Portugal conta com mais de 380 empresas ligadas à indústria da Defesa, embora, na sua grande maioria, esse seja apenas mais uma das áreas de negócio em que operam. São as chamadas indústrias de duplo uso, que tanto podem servir o mundo militar, como as necessidades civis. Entidades com uma produtividade “bastante superior” à do conjunto das empresas nacionais, pelo facto de investirem muito em investigação, desenvolvimento e inovação, o que permite que sejam uma “alavanca para o crescimento e desenvolvimento da economia nacional, dada a característica e duplo uso que os produtos e serviços têm”, refere Catarina Nunes, vogal da EuroDefense Portugal.

Para esta responsável, as oportunidades que surgem no desenvolvimento de Tecnologias Disruptivas – como Espaço, Big Data, Inteligência Artificial, Autonomia, Cyber, Quantum, Biotecnologia e Novos Materiais –, que implicam muita I&D e Inovação, podem ser uma aposta para as empresas nacionais.

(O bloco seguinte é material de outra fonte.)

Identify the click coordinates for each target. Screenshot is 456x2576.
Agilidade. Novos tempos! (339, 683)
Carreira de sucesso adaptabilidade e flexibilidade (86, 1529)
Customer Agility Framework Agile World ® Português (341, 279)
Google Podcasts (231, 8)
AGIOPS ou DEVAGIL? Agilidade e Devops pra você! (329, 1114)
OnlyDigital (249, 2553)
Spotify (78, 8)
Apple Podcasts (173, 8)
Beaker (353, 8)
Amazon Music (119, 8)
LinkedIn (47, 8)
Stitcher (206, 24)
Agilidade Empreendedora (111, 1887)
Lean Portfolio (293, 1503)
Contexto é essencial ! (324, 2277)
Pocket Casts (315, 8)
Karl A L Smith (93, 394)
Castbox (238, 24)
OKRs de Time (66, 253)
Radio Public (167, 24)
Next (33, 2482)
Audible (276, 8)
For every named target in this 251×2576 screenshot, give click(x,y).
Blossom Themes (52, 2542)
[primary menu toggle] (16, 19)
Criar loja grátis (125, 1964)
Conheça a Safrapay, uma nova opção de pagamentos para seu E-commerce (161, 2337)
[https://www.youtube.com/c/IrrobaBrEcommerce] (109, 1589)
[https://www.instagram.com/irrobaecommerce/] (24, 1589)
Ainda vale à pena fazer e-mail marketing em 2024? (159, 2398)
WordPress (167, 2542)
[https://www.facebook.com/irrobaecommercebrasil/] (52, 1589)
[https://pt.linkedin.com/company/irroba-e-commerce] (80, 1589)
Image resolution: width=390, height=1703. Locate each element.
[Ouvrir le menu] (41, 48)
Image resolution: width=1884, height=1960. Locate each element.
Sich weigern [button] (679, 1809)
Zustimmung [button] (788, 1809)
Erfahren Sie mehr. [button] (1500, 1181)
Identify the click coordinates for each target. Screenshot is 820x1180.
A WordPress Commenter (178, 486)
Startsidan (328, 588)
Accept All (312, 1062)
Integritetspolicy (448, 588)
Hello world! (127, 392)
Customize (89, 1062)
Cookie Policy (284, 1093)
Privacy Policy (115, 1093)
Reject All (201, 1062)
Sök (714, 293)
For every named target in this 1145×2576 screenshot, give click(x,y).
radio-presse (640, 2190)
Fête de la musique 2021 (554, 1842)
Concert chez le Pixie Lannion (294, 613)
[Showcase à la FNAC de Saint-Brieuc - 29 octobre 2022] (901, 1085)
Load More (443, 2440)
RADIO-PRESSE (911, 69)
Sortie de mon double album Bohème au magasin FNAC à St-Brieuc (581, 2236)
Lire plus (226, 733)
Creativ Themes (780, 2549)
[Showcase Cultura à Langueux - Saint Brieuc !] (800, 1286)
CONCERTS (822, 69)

Catarina Nunes lembra que há já empresas nacionais “reconhecidas internacionalmente e que trabalham com grandes construtores” e dá os exemplos da OGMA na manutenção e desenvolvimento na aeronáutica, da EID nas comunicações terrestres e marítimas, do CEiiA na investigação e desenvolvimento ou da Thales Portugal, nos Sistemas e da Tekever nos drones, entre outros. Mas há que “intensificar” estes bons exemplos, admite.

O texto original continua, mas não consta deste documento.